GIVEN EXERCISE A — Reproduce everything in the passage on fictional planets of the Solar System from "Schematic diagram of" down to "the Solar System.".

SELECTED PASSAGE —
— BEGIN —

= Fictional planets of the Solar System =

Schematic diagram of the orbits of the fictional planets Vulcan, Counter-Earth, and Phaëton in relation to the five innermost planets of the Solar System.

Fictional planets of the Solar System have been depicted since the 1700s—often but not always corresponding to hypothetical planets that have at one point or another been seriously proposed by real-world astronomers, though commonly persisting in fiction long after the underlying scientific theories have been refuted. Vulcan was a planet hypothesized to exist inside the orbit of Mercury between 1859 and 1915 to explain anomalies in Mercury's orbit until Einstein's theory of general relativity resolved the matter; it continued to appear in fiction as late as the 1960s. Counter-Earth—a planet diametrically opposite Earth in its orbit around the Sun—was originally proposed by the ancient Greek philosopher Philolaus in the fifth century BCE (albeit in a pre-heliocentric framework), and has appeared in fiction since at least the late 1800s. It is sometimes depicted as very similar to Earth and other times very different, often used as a vehicle for satire, and frequently inhabited by counterparts of the people of Earth.

Following the discovery of the first asteroids in the early 1800s, it was suggested that the asteroid belt might be the remnants of a planet predicted by the Titius–Bode law to exist between Mars and Jupiter that had somehow been destroyed; this hypothetical former fifth planet is known as Phaëton in astronomy and often dubbed "Bodia" (after Johann Elert Bode) in science fiction. Bodia was popular in the pulp era of science fiction, where it was often depicted as similar to Earth and inhabited by humans who might occasionally be the ancestors of humans on Earth, and stories about its destruction became increasingly common following the invention of the atomic bomb in 1945.

Additional planets in the outer reaches of the Solar System, such as a ninth planet beyond Neptune or especially a tenth beyond Pluto (between the 1930 discovery of Pluto and its reclassification from planet to dwarf planet in 2006), appear regularly. Many different names for this hypothetical outermost planet have been used, the most common being "Persephone". Some stories depict so-called rogue planets that do not orbit any star entering the Solar System from without, typically on a collision course with Earth. Less frequently, fictional planets appear in other locations, such as between Venus and Earth or inside a hollow Earth. Similarly, fictional moons appear in some works; fictional additional moons of the Earth largely fell out of favour with the advent of the Space Age.

— END —

STORED ROWS —
— BEGIN —

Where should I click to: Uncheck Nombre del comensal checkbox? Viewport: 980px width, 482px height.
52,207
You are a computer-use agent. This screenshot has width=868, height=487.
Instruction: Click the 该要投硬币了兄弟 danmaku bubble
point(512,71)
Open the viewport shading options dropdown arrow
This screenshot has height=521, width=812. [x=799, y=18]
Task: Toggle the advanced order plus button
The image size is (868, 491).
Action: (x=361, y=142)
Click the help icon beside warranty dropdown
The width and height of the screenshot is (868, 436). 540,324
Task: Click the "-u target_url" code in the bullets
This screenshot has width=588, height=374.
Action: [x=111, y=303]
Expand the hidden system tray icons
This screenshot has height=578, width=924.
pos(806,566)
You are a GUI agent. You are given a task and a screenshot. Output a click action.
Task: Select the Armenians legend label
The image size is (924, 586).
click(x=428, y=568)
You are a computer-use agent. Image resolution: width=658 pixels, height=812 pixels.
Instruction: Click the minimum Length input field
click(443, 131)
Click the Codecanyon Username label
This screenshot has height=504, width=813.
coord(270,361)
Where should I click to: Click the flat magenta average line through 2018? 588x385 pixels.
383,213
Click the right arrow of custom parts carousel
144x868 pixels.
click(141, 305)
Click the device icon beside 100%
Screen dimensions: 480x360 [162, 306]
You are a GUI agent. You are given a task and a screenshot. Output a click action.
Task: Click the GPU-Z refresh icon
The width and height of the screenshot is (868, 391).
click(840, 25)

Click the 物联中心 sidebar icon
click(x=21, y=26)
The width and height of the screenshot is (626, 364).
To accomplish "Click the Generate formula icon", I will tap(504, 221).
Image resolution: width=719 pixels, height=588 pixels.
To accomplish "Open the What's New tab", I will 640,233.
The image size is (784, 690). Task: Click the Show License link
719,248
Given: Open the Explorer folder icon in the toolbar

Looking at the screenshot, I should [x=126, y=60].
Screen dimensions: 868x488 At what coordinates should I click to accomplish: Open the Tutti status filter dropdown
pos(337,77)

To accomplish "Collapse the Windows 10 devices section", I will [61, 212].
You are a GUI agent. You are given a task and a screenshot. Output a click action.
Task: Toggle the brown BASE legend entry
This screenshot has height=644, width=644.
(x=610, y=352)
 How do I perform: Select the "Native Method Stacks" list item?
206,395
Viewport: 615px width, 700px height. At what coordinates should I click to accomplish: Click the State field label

— END —

GIVEN EXERCISE B — Write out the entries exactly, everything from the line containing "Where should I click to: Click" down to the line containing "pos(337,77)".

FINAL ANSWER A —
Schematic diagram of the orbits of the fictional planets Vulcan, Counter-Earth, and Phaëton in relation to the five innermost planets of the Solar System.

FINAL ANSWER B —
Where should I click to: Click the flat magenta average line through 2018? 588x385 pixels.
383,213
Click the right arrow of custom parts carousel
144x868 pixels.
click(141, 305)
Click the device icon beside 100%
Screen dimensions: 480x360 [162, 306]
You are a GUI agent. You are given a task and a screenshot. Output a click action.
Task: Click the GPU-Z refresh icon
The width and height of the screenshot is (868, 391).
click(840, 25)

Click the 物联中心 sidebar icon
click(x=21, y=26)
The width and height of the screenshot is (626, 364).
To accomplish "Click the Generate formula icon", I will tap(504, 221).
Image resolution: width=719 pixels, height=588 pixels.
To accomplish "Open the What's New tab", I will 640,233.
The image size is (784, 690). Task: Click the Show License link
719,248
Given: Open the Explorer folder icon in the toolbar

Looking at the screenshot, I should [x=126, y=60].
Screen dimensions: 868x488 At what coordinates should I click to accomplish: Open the Tutti status filter dropdown
pos(337,77)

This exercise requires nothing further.